Selection:

↓

Bond investors may want to rethink CMBS investments

Middle-class retailers JCPenney (JCP) and Sears (SHLD) are hurting for customers, and when they take a hit so do investors in commercial mortgage-backed securities. 

So this is what's happening in America.

When some of the oldest, big mall stores hit never ending struggles it is significant — reflective of larger economic trends derailing middle-class consumers, one of the largest home buying segments.

Whats more, retailer collapses like JCPenney and Sears are proving problematic for some classes of investors.

Trepp Analytics has been following the disturbing trend of large-box retailers like JCPenney and Sears closing down stores and losing customers. It’s not a pretty sight if you’re an investor in commercial-mortgage backed securities tied to one of the shopping malls or centers supported by lease payments from these anchor tenants.  

As Trepp notes, CMBS investors are watching the so-called Aiken Mall loan in Aiken, S.C. The $20.5 million loan landed with a special servicer three years ago and is now real-estate owned, Trepp points out.

Valued for $26.3 million back in 2006, the property is now valued under $7 million.

Making matters worse, Sears is closing its location in the embattled mall along with its automotive shop. Investors found this out in just the past week.

Jones Lang LaSalle manages the asset, and Trepp says the company’s goal was to get "all three anchor tenants renewed as they expire in the next 18 months." Sears was one of the key tenants, and now it’s out.

The other anchors include Belk’s and the struggling J.C. Penney. The Aiken property is 50% leased inline and 75% occupied, Trepp said. The loan in question accounts for 1% of the BSCMS 2007-PW15 deal.

Earlier this month, Trepp covered a note from Barclays research team, which said nine CMBS loans face potential impact from J.C. Penney store closings. In the note, analysts Keerthi Raghavan and Aaron Haan of the Barclays research team claim 33 JCP stores are on the line, and nine of the stores directly effect CMBS loans. In eight of the cases, the JCP store is part of the loan’s collateral.  

While the hit may be minimal at best, CMBS is definitely feeling some impact from shifting winds in the retail space.

However, from a broader economic perspective – with large-box retailers struggling and homeownership declining – perhaps, it's safe to say staples of middle-class life are dying a slow death…just like the suburban shopping mall.

↑

Source excerpt:
↓

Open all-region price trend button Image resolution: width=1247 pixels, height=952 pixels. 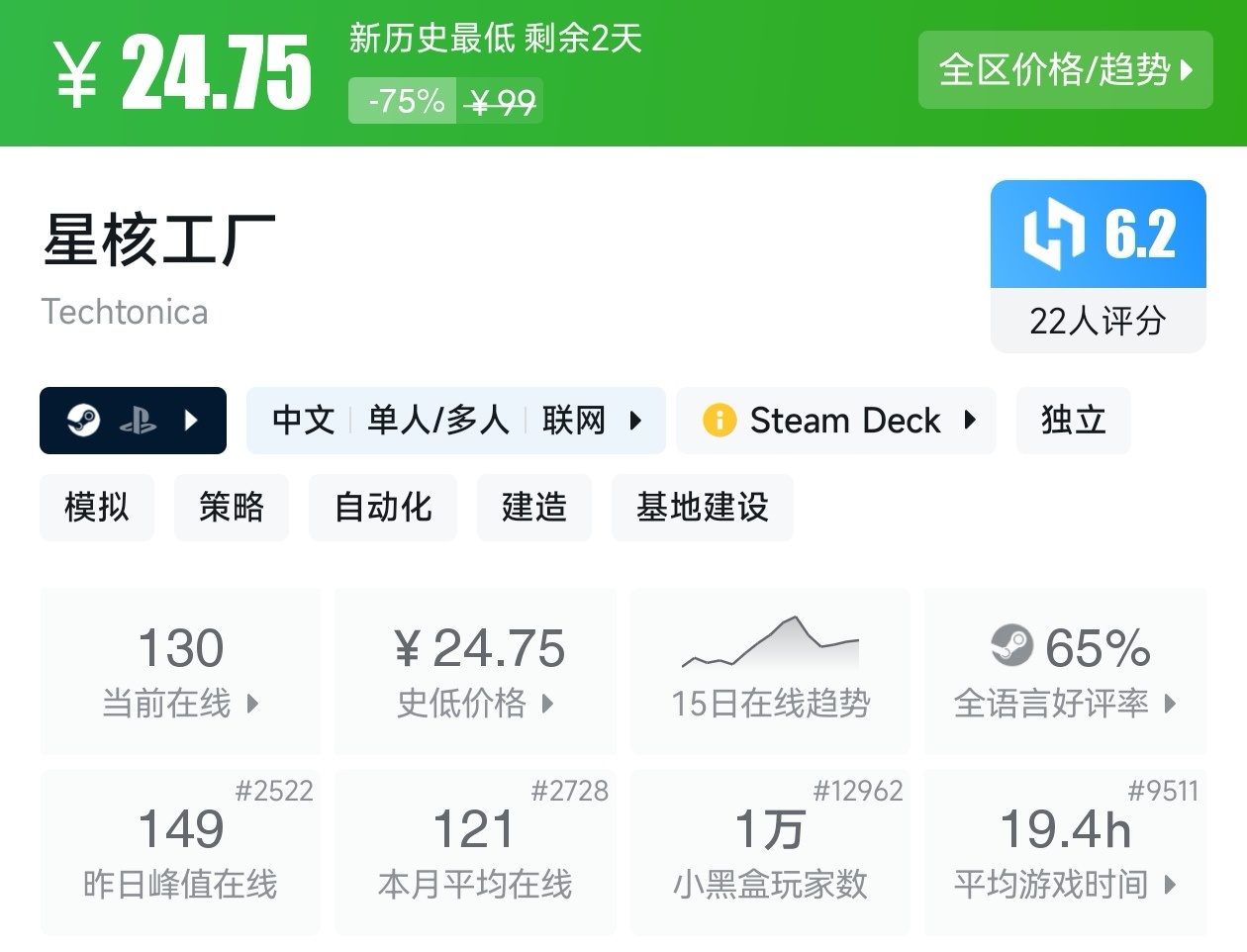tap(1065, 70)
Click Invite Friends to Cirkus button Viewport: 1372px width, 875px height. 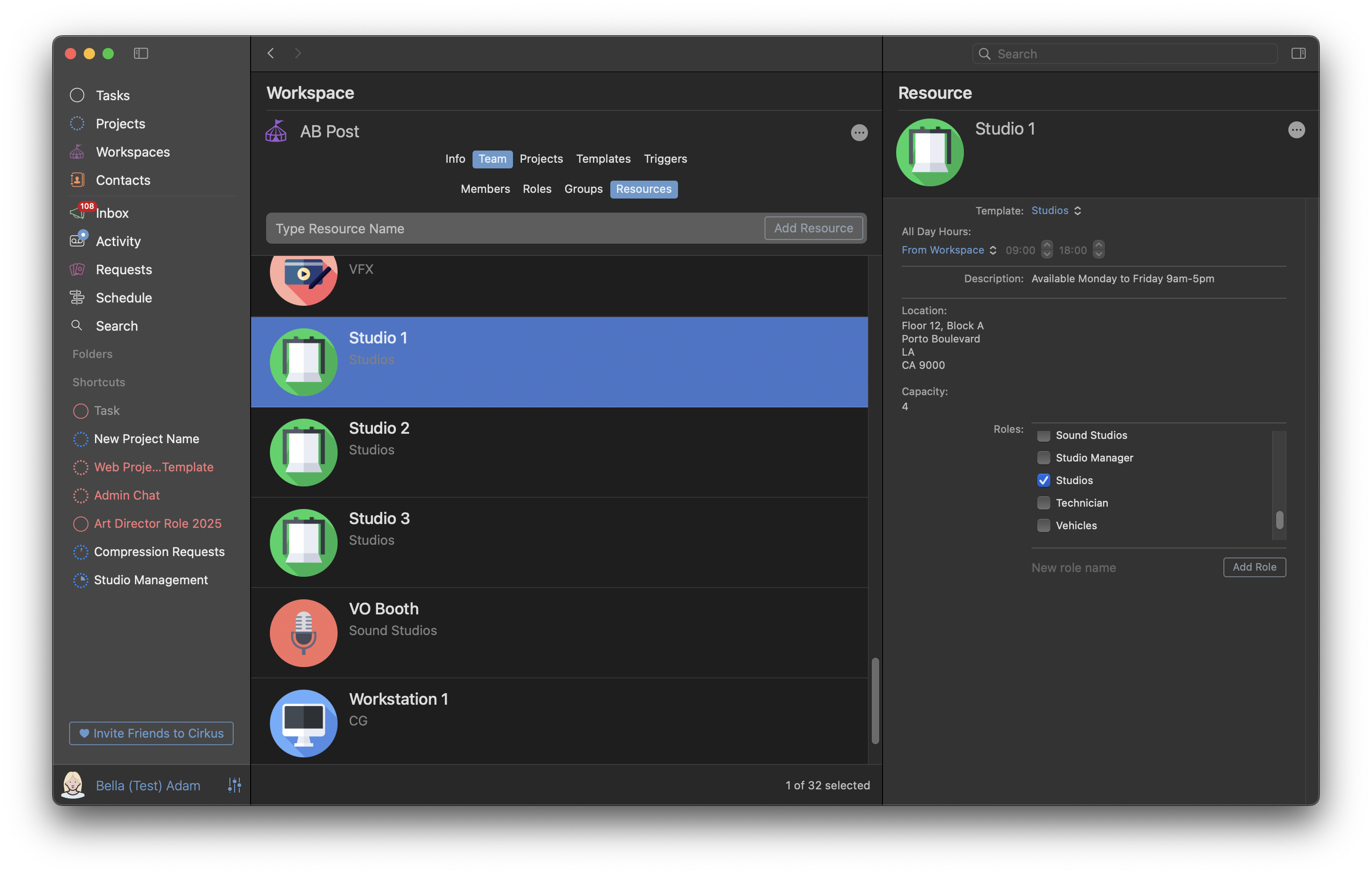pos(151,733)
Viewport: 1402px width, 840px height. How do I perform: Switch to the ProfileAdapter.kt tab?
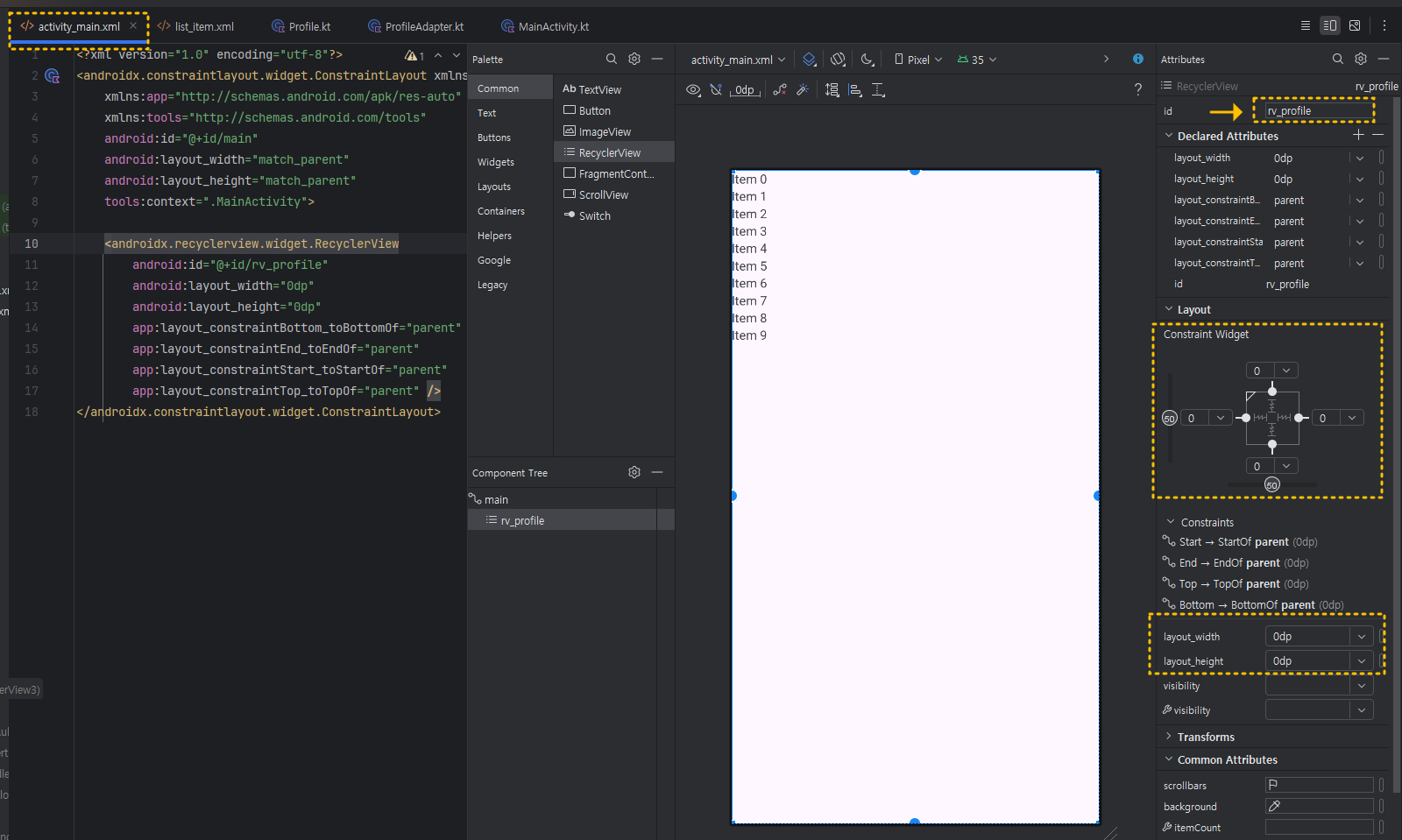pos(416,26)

↑

To do:
Repeat the article on CMBS investments word for word, from its headline to its final sentence. Work only from the article on CMBS investments.

Complete output:
Bond investors may want to rethink CMBS investments

Middle-class retailers JCPenney (JCP) and Sears (SHLD) are hurting for customers, and when they take a hit so do investors in commercial mortgage-backed securities. 

So this is what's happening in America.

When some of the oldest, big mall stores hit never ending struggles it is significant — reflective of larger economic trends derailing middle-class consumers, one of the largest home buying segments.

Whats more, retailer collapses like JCPenney and Sears are proving problematic for some classes of investors.

Trepp Analytics has been following the disturbing trend of large-box retailers like JCPenney and Sears closing down stores and losing customers. It’s not a pretty sight if you’re an investor in commercial-mortgage backed securities tied to one of the shopping malls or centers supported by lease payments from these anchor tenants.  

As Trepp notes, CMBS investors are watching the so-called Aiken Mall loan in Aiken, S.C. The $20.5 million loan landed with a special servicer three years ago and is now real-estate owned, Trepp points out.

Valued for $26.3 million back in 2006, the property is now valued under $7 million.

Making matters worse, Sears is closing its location in the embattled mall along with its automotive shop. Investors found this out in just the past week.

Jones Lang LaSalle manages the asset, and Trepp says the company’s goal was to get "all three anchor tenants renewed as they expire in the next 18 months." Sears was one of the key tenants, and now it’s out.

The other anchors include Belk’s and the struggling J.C. Penney. The Aiken property is 50% leased inline and 75% occupied, Trepp said. The loan in question accounts for 1% of the BSCMS 2007-PW15 deal.

Earlier this month, Trepp covered a note from Barclays research team, which said nine CMBS loans face potential impact from J.C. Penney store closings. In the note, analysts Keerthi Raghavan and Aaron Haan of the Barclays research team claim 33 JCP stores are on the line, and nine of the stores directly effect CMBS loans. In eight of the cases, the JCP store is part of the loan’s collateral.  

While the hit may be minimal at best, CMBS is definitely feeling some impact from shifting winds in the retail space.

However, from a broader economic perspective – with large-box retailers struggling and homeownership declining – perhaps, it's safe to say staples of middle-class life are dying a slow death…just like the suburban shopping mall.